One of the most sophisticated automations Caitlin has implemented involves personalizing content based on industry classification.
“One of the biggest things that we’re working on right now is when we have a lead that becomes an opportunity, at that point, we know their industry and can update core content to include industry-specific keywords,” she explains.
This information triggers a cascade of personalization:
1. A sales rep identifies the prospect’s industry in Salesforce
2. This classification syncs to HubSpot
3. HubSpot workflows automatically update content fields with industry-specific terminology
4. Marketing emails now include personalized language for that vertical
For example, if a prospect is in the car wash industry, all future communications will include car wash terminology. Golf club management clients receive golf-specific language in their emails.
“Doing all that on an automated basis so that the core content stays the same, but it still feels like they got it knowing them,” says Caitlin. “I think it is a really fun automation that we’re working on.”
This level of personalization would be extremely labor-intensive without automation, but with the right technical foundation, it happens seamlessly.
Looking ahead, Caitlin is carefully exploring how AI might enhance marketing operations.

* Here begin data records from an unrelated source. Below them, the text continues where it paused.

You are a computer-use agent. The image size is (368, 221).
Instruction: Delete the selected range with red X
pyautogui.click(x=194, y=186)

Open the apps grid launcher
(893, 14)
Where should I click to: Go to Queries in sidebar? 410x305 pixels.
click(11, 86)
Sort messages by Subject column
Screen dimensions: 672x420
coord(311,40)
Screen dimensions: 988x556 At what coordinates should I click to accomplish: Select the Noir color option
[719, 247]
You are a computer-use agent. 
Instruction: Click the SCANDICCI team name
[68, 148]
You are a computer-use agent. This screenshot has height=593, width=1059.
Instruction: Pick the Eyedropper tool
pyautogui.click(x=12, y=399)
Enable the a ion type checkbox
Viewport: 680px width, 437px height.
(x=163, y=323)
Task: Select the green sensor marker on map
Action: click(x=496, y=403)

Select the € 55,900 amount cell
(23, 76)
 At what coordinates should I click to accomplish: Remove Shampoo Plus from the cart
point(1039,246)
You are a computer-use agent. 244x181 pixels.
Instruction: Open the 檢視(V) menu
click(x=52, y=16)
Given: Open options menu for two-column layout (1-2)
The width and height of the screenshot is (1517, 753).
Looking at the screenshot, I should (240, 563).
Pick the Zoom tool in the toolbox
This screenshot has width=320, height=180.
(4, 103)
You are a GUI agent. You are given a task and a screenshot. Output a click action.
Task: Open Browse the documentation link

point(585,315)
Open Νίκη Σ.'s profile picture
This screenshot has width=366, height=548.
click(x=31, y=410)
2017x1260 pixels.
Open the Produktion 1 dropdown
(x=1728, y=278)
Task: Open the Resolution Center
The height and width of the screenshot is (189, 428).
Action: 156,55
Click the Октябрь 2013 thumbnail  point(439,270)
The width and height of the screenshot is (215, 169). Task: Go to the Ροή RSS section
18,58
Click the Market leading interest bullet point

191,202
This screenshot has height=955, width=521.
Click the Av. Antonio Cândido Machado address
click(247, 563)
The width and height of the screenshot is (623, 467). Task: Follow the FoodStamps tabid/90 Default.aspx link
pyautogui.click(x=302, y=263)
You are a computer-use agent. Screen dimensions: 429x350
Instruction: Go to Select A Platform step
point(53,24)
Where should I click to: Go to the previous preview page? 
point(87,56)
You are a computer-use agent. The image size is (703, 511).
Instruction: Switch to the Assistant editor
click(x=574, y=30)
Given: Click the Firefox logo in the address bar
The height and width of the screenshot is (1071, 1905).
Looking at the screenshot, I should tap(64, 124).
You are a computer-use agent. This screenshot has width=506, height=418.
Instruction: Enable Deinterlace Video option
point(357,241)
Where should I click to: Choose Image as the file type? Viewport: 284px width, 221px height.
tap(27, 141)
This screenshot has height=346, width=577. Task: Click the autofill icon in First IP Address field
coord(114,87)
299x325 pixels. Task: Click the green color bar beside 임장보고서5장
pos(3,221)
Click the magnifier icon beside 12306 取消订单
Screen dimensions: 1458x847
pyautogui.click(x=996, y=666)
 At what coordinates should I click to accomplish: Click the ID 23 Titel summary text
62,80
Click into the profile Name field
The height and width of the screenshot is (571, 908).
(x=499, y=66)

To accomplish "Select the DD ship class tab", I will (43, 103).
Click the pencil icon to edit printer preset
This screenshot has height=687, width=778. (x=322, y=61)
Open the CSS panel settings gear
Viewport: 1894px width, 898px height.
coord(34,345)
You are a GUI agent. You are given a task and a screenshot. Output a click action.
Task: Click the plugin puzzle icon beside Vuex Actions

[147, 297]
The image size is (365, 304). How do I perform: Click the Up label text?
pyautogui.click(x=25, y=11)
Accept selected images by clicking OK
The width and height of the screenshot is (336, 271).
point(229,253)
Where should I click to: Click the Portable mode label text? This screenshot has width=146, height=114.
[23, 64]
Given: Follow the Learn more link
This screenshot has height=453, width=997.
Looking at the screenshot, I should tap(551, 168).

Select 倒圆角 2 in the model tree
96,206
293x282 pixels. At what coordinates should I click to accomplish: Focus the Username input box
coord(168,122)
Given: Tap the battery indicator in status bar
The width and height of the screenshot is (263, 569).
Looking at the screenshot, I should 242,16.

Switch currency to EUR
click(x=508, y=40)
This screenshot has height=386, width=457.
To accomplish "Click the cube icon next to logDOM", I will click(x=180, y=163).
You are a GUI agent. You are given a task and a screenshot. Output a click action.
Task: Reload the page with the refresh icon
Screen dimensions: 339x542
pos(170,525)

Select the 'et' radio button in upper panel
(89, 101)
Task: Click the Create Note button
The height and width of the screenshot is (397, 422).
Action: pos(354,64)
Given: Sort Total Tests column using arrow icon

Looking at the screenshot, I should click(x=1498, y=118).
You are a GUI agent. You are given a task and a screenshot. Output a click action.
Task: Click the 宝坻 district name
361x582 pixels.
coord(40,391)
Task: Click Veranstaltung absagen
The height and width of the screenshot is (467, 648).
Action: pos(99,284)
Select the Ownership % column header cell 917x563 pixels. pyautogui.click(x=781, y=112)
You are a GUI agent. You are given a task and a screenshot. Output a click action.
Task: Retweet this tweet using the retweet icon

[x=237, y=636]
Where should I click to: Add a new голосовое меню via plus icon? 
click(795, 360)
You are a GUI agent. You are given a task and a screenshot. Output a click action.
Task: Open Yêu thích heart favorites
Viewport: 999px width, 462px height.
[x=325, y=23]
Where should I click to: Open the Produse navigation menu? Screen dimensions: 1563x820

She’s a member of the Responsible AI Institute and stays current on developments but takes a measured approach to implementation.
“As far as utilizing AI for personalized content, we have not fully gone into that,” she notes. “We have too many contacts in our system to feel confident with AI’s ability to manage that.”
For now, AI use at Payroc is primarily used as support and is focused on:
— Content creation and editing by the content team
— Creative applications in graphics design
— Dashboard summarization in tools like HubSpot
Caitlin’s approach to marketing technology is rooted in continuous learning and adaptation. As she puts it, “I think it’s important in this role specifically, I feel like, to not get caught in the ‘well, we’ve always done it this way’ because that is the death of innovation.”
Caitlin’s experience offers valuable lessons for companies considering how to structure their marketing technology function:
— A dedicated martech specialist can eliminate countless technology-related bottlenecks
— The liaison between marketing, sales, and IT should be someone who genuinely enjoys exploring and evaluating new tools
— The best marketing operations professionals are ruthlessly focused on efficiency
— Successful marketing technology implementation requires understanding both business goals and technical capabilities
— Systems integration expertise is increasingly critical as the number of specialized tools continues to grow
As marketing departments continue to increase their technology spend and dependence on specialized tools, the need for roles like Caitlin’s will only grow. By serving as the marketing department’s personal IT specialist, she enables creative professionals to focus on their core strengths while maintaining a technical foundation that drives efficiency and results.
For companies struggling with marketing technology integration, performance, or adoption, the answer might not be more tools or more training—it might be finding your own Caitlin Johnson.